Ella no honró al Señor con ninguna de las dos. Había nacido y se había criado en una corrupta sociedad pagana que el Señor estaba a punto de destruir, en la que las mentiras y todo tipo de pecados eran la norma. Pero cuando ella tuvo la oportunidad de demostrar su fe en el Señor, puso su vida a su disposición.
Si el rey descubría lo que estaba haciendo, ella y su familia serían ejecutadas por traición. En su inmensurable gracia, Dios aceptó su fe en Él y su servicio a Él, rescató su familia y la usó para sus propósitos divinos, convirtiéndola en un ejemplo de fe y un antepasado del Mesías.
La justificación de Abraham y de Rahab por las obras no se demostró por su profesión de fe, su adoración, ritual o por ninguna otra actividad religiosa. En ambos casos se demostró al poner todo lo que les era querido a disposición del Señor, encomendándolo a Él sin salvedades ni reservas.
Estaban totalmente comprometidos con el Señor, costara lo que costara. Es en el vórtice de los grandes planes, decisiones y encrucijadas de la vida, donde están en juego ambiciones, esperanzas, sueños, destinos y la propia vida, donde la verdadera fe se revela indefectiblemente.

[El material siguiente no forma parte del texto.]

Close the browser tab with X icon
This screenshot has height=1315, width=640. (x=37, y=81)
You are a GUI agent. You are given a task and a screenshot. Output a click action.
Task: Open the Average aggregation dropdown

Mucho antes de la crucifixión de Jesús, Abraham y Rahab estuvieron dispuestos a tomar su cruz, por decirlo así, y seguirlo (Mr. 8:34). Aborrecieron su vida en este mundo a fin de conservarla en el mundo venidero (Jn. 12:25).

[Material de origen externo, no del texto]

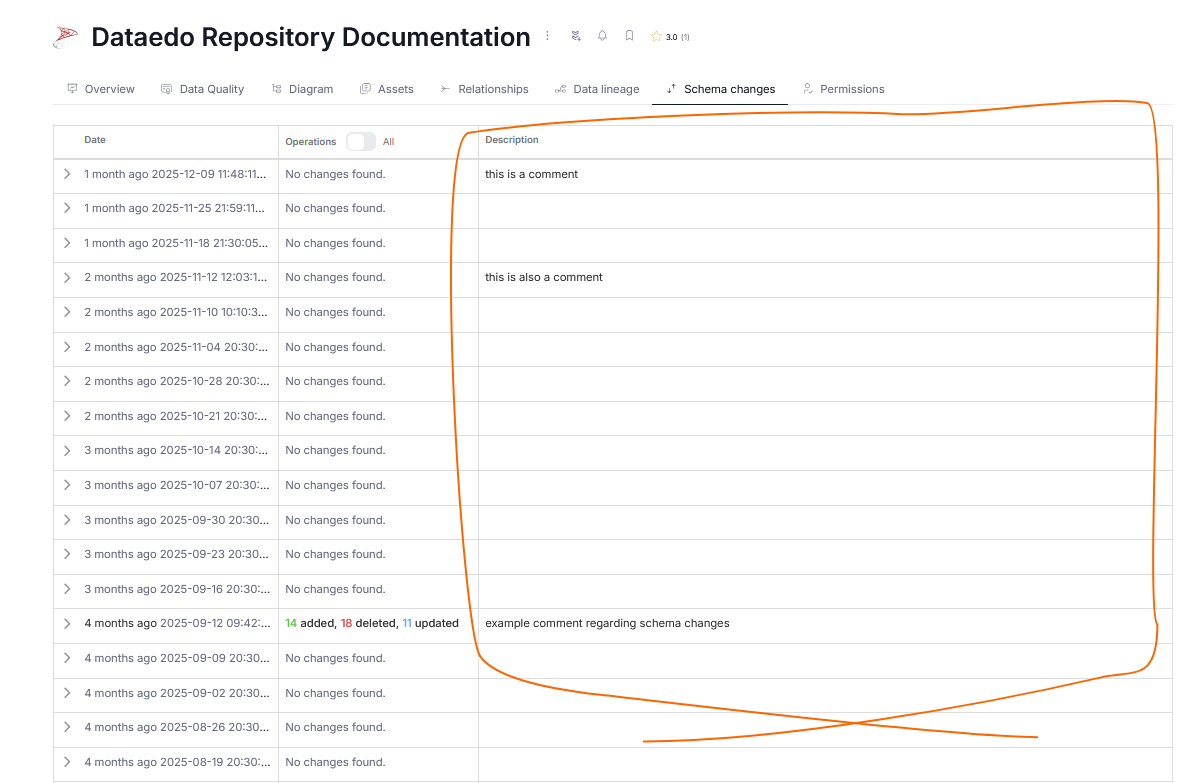
Task: Click the icon right of the three-dot menu
Action: point(575,36)
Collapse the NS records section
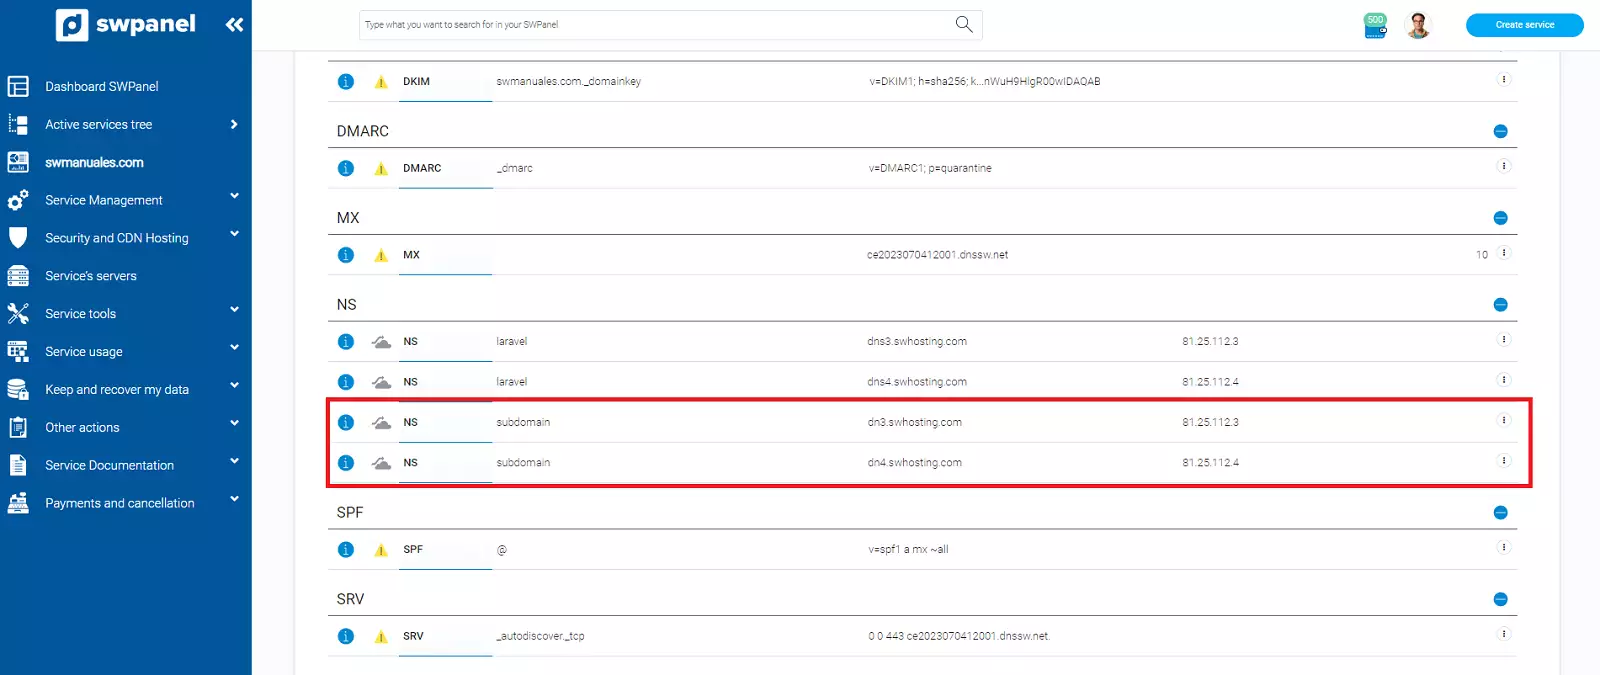 [x=1500, y=305]
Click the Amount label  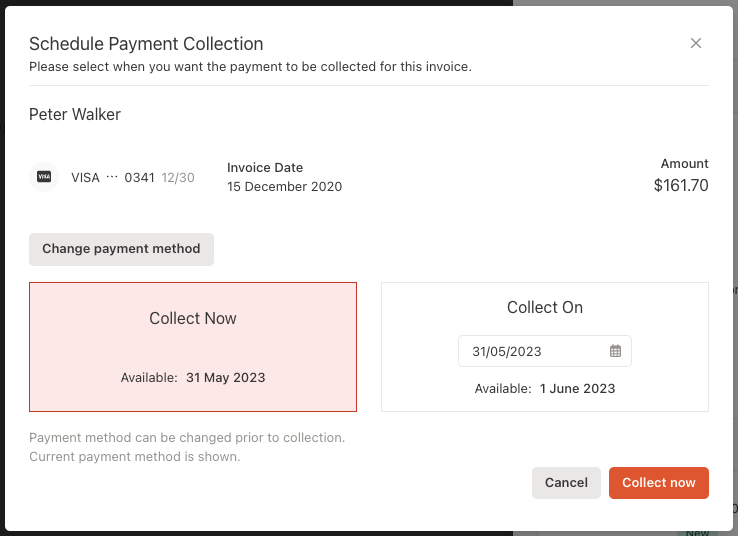[684, 164]
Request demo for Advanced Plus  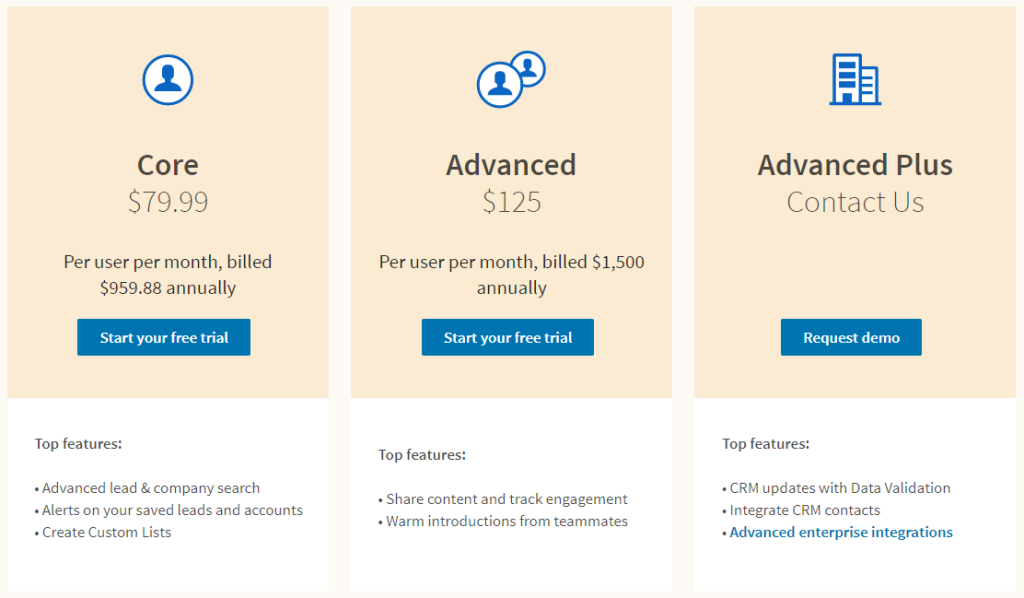(851, 337)

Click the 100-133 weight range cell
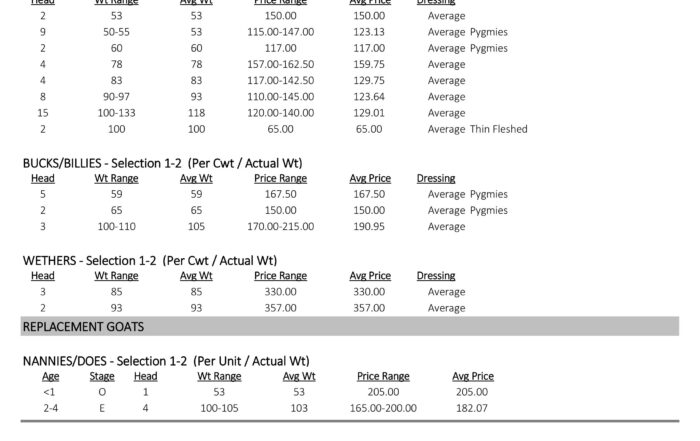pyautogui.click(x=116, y=113)
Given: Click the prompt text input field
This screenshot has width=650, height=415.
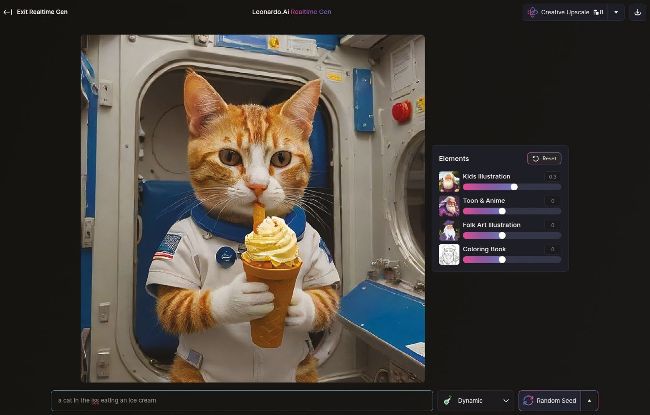Looking at the screenshot, I should pos(240,400).
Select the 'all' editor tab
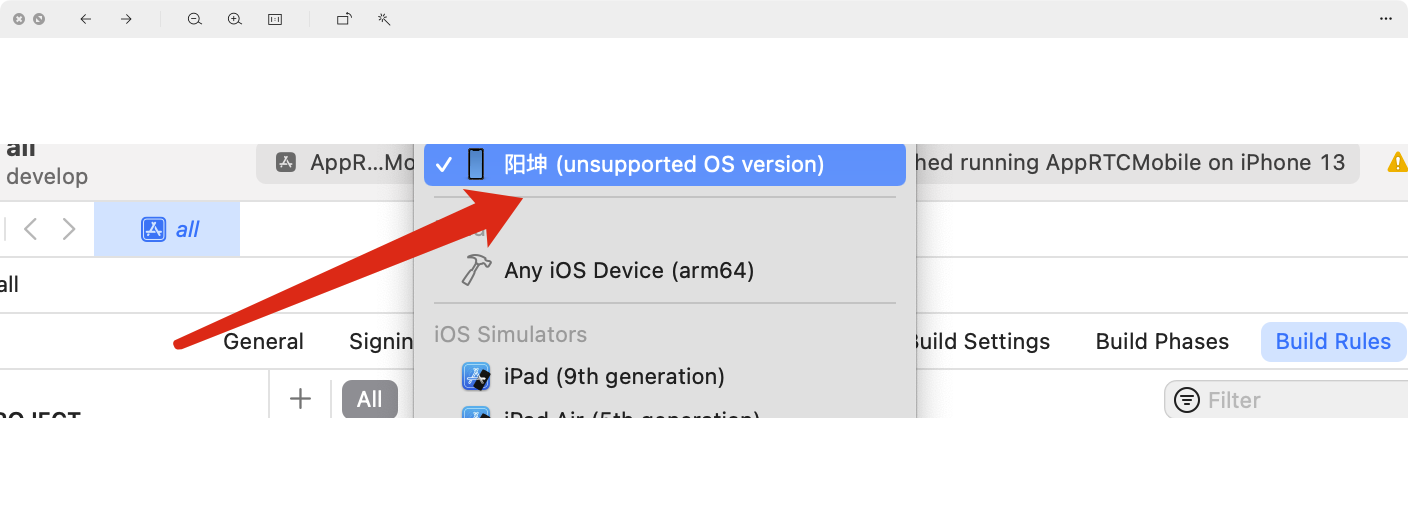Image resolution: width=1408 pixels, height=524 pixels. pyautogui.click(x=167, y=229)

Es también en ese mismo vórtice que se revela la fe falsa y engañosa. Santiago subraya que como el cuerpo sin espíritu está muerto, así también la fe sin obras está muerta. Él compara la fe muerta, que se profesa pero no tiene obras, con un cuerpo sin espíritu. Ambos son inútiles, carentes del poder que da la vida.
Es una seria realidad que no todos los que dicen tener fe en el Señor Jesucristo serán salvos. Como advirtió en Mateo 7:21-23: “No todo el que me dice: Señor, Señor, entrará en el reino de los cielos, sino el que hace la voluntad de mi Padre que está en los cielos. Muchos me dirán en aquel día: Señor, Señor, ¿no profetizamos en tu nombre, y en tu nombre echamos fuera demonios, y en tu nombre hicimos muchos milagros? Y entonces les declararé: Nunca os conocí; apartaos de mí, hacedores de maldad”.
Consciente de tal aterradora verdad, Pablo exhortó: “Examinaos a vosotros mismos si estáis en la fe; probaos a vosotros mismos” (2 Co. 13:5). Abraham y Rahab permanecen para todos los tiempos como ejemplos de aquellos cuya fe viva pasó la prueba.